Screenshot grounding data
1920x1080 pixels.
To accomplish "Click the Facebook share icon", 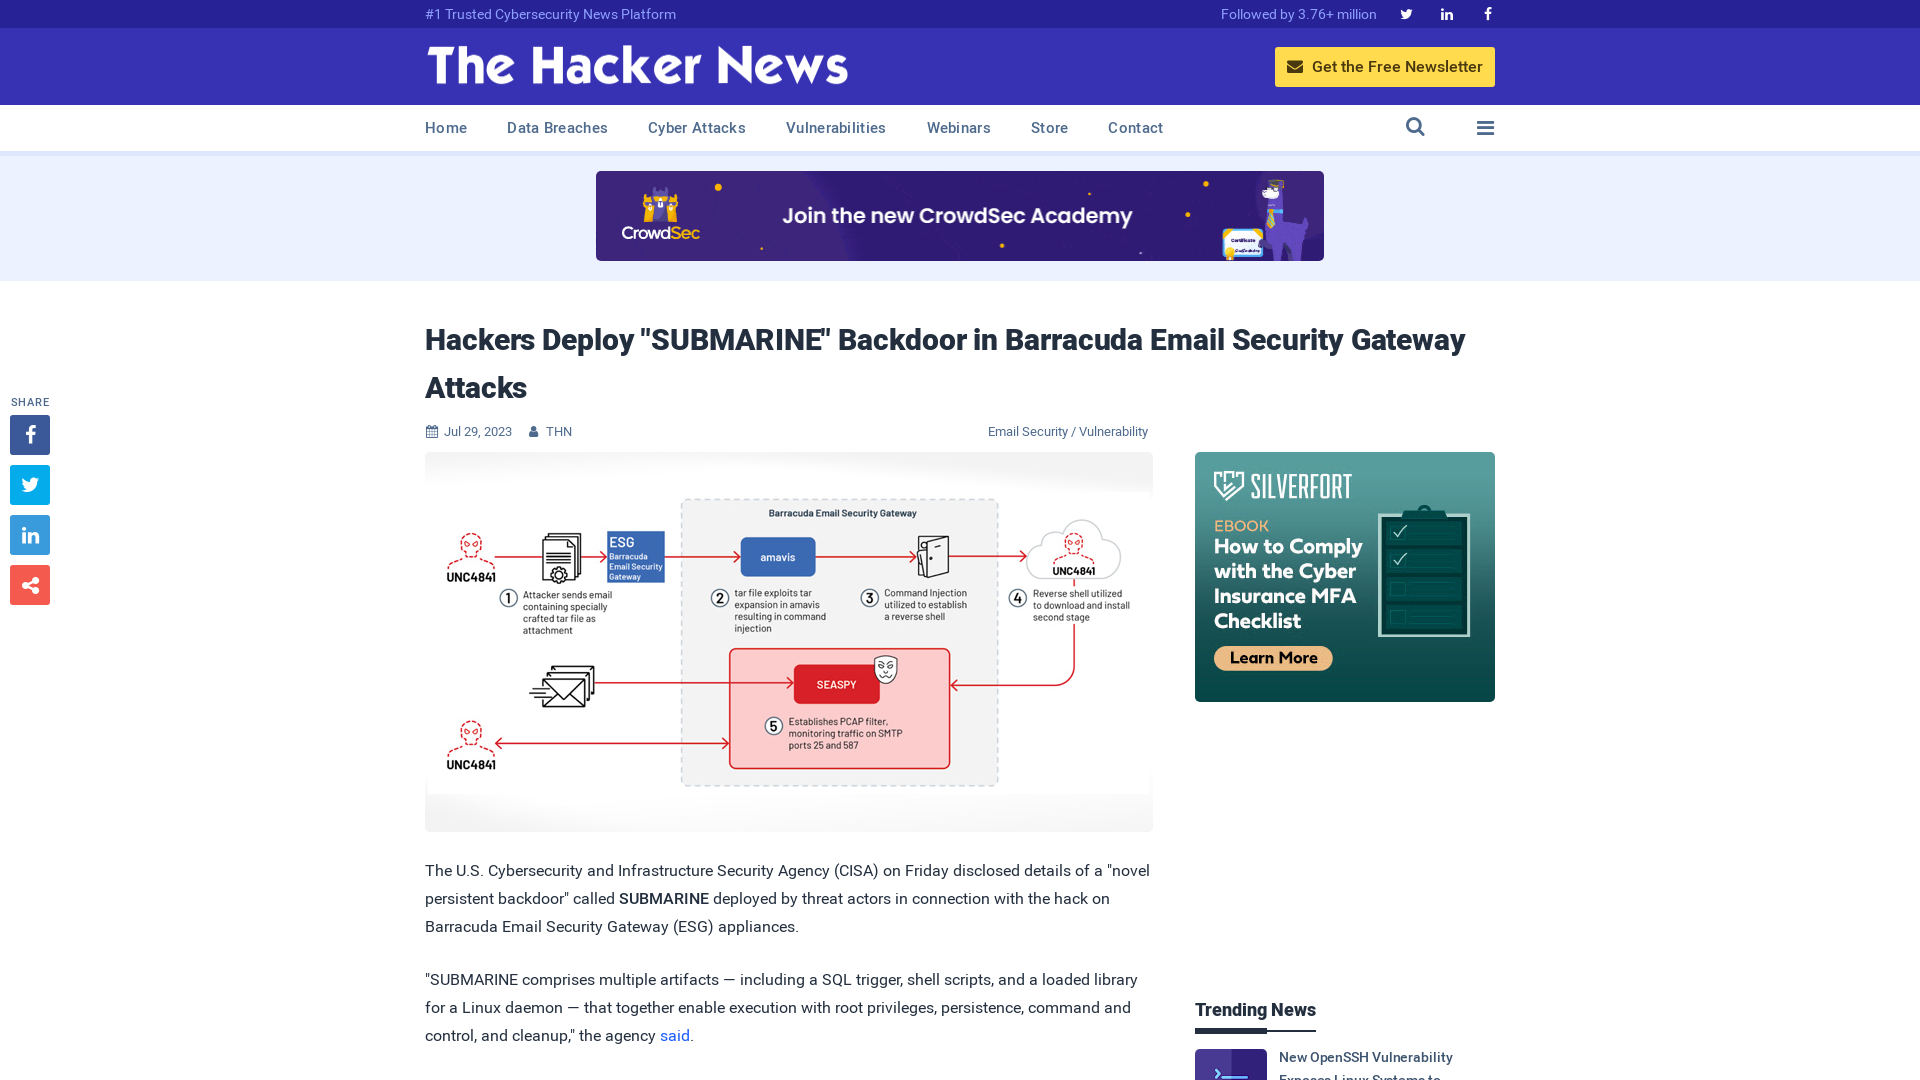I will [29, 434].
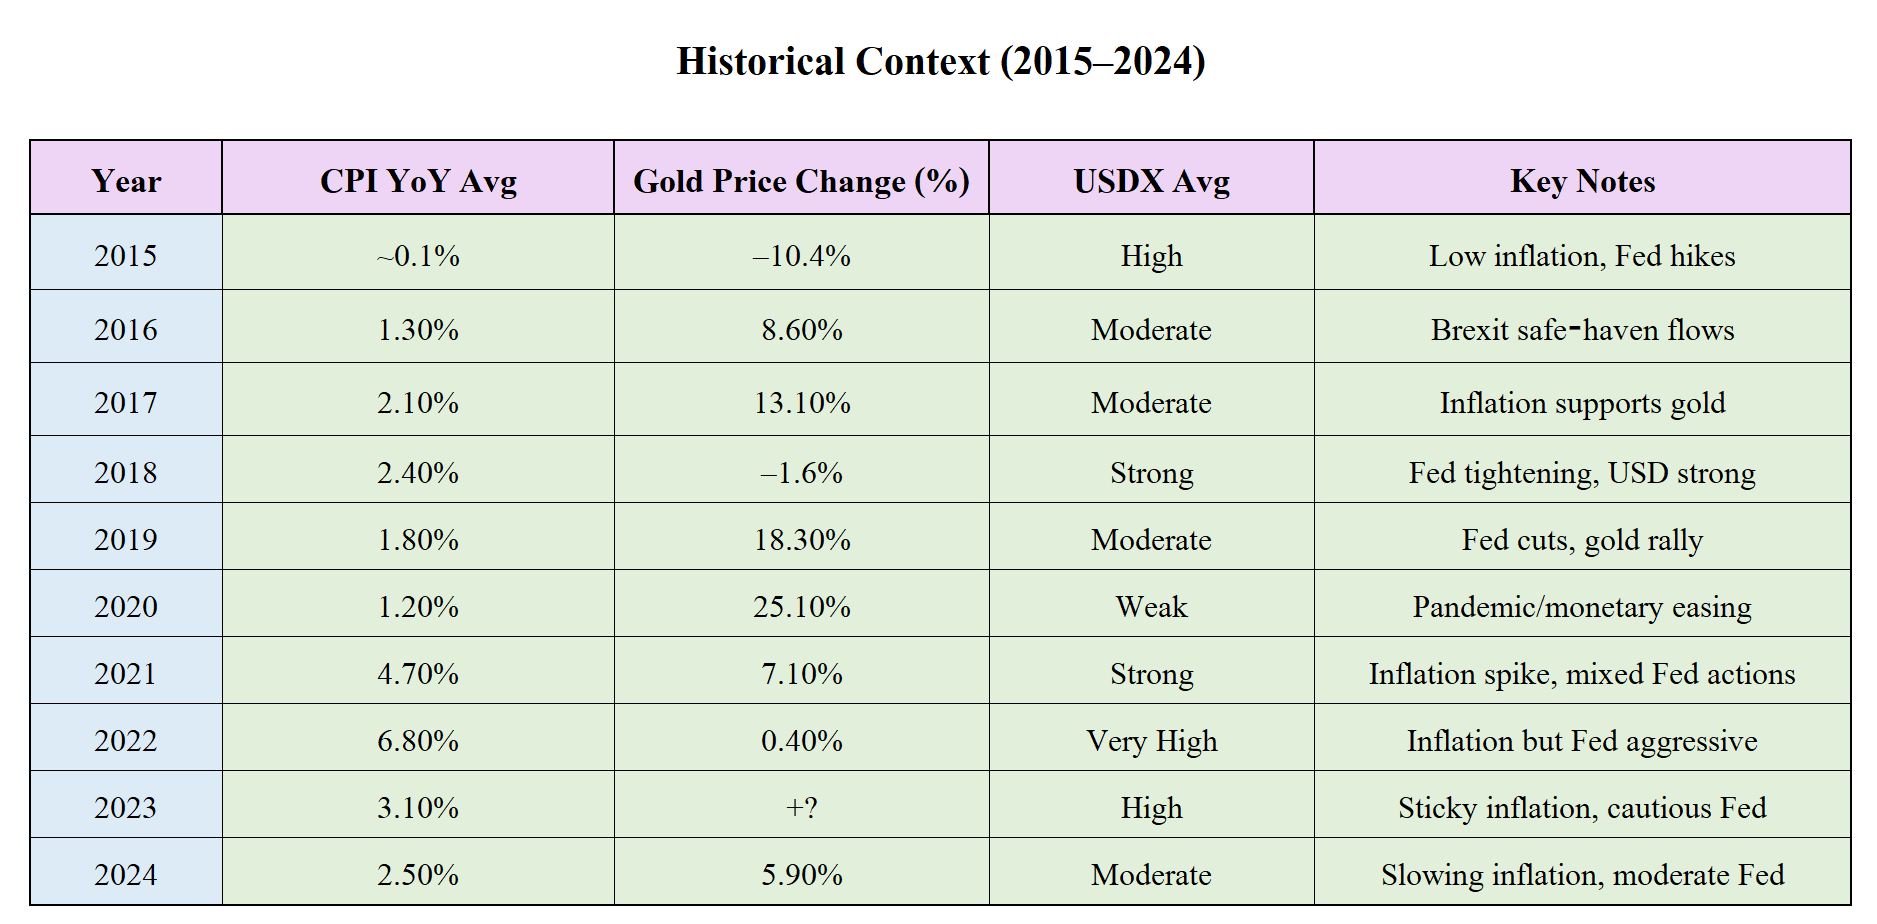Click the Historical Context (2015–2024) title
The image size is (1877, 924).
pyautogui.click(x=941, y=61)
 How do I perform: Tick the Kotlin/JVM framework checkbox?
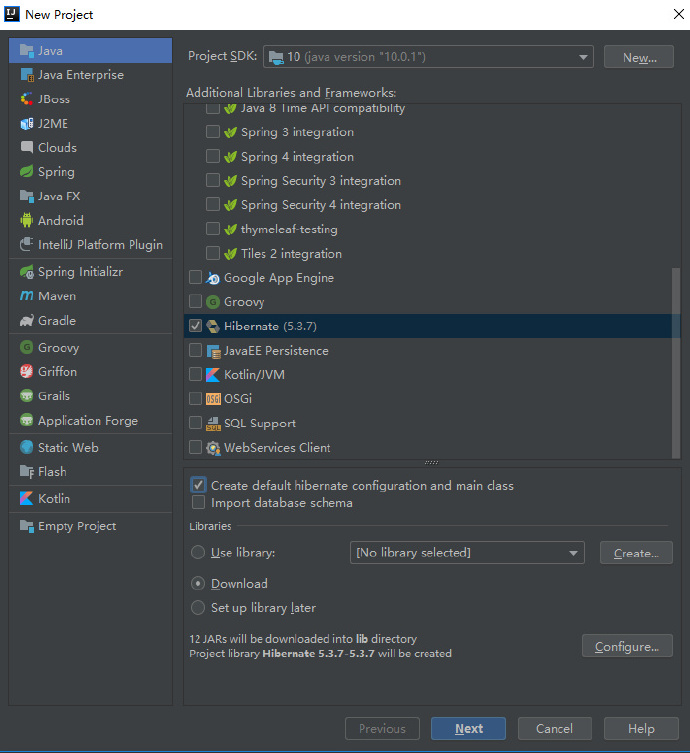click(196, 375)
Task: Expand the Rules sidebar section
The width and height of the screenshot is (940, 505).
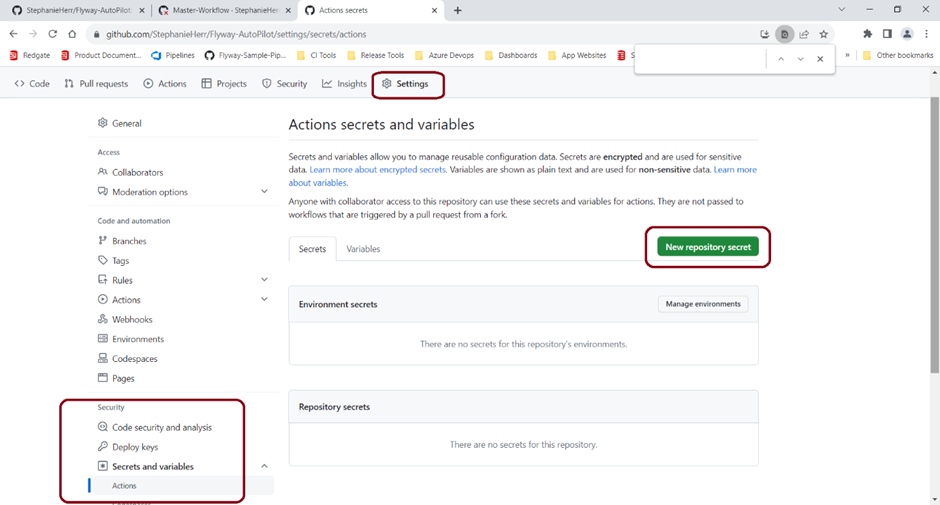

◆ **WHAT THIS TASK INVOLVES**
Each line from the one that holds "How do I perform: Tick" through the end of the entries must be returned exactly, while any pictures stay out.

◆ **RESPONSE AREA**
 How do I perform: Tick the Kotlin/JVM framework checkbox?
click(196, 375)
Task: Expand the Rules sidebar section
The width and height of the screenshot is (940, 505).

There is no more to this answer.